● WHAT TO DO:
When you copy the listing, skip the images and return each line verbatim.

==================================================

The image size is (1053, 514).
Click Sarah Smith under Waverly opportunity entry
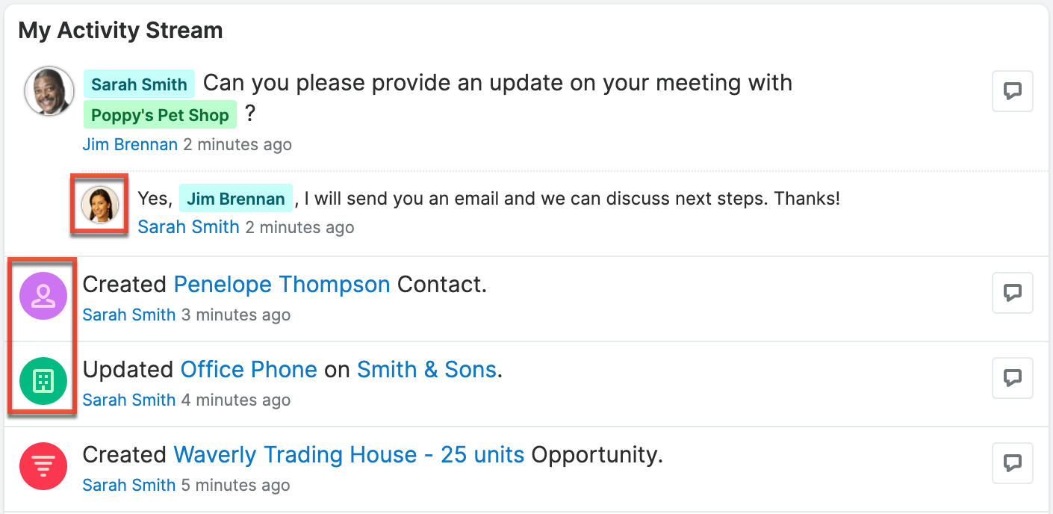tap(128, 486)
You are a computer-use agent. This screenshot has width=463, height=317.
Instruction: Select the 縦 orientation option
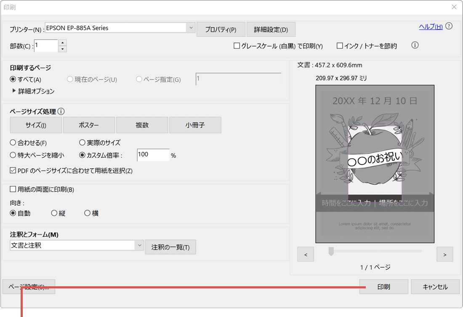click(x=54, y=213)
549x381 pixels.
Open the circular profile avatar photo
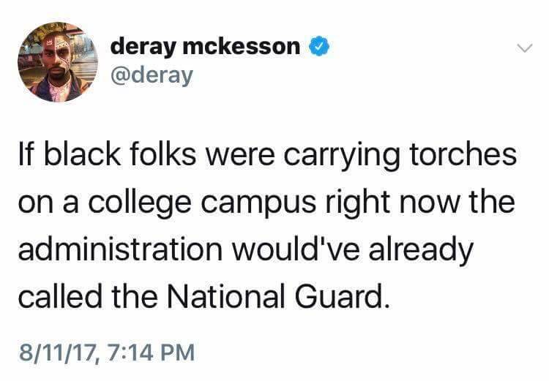click(58, 62)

==================================================

● RESULT OF THIS TASK:
The image size is (1053, 514).
Click Sarah Smith under Waverly opportunity entry
tap(128, 486)
You are a computer-use agent. This screenshot has width=463, height=317.
Instruction: Select the 縦 orientation option
click(x=54, y=213)
549x381 pixels.
Open the circular profile avatar photo
click(58, 62)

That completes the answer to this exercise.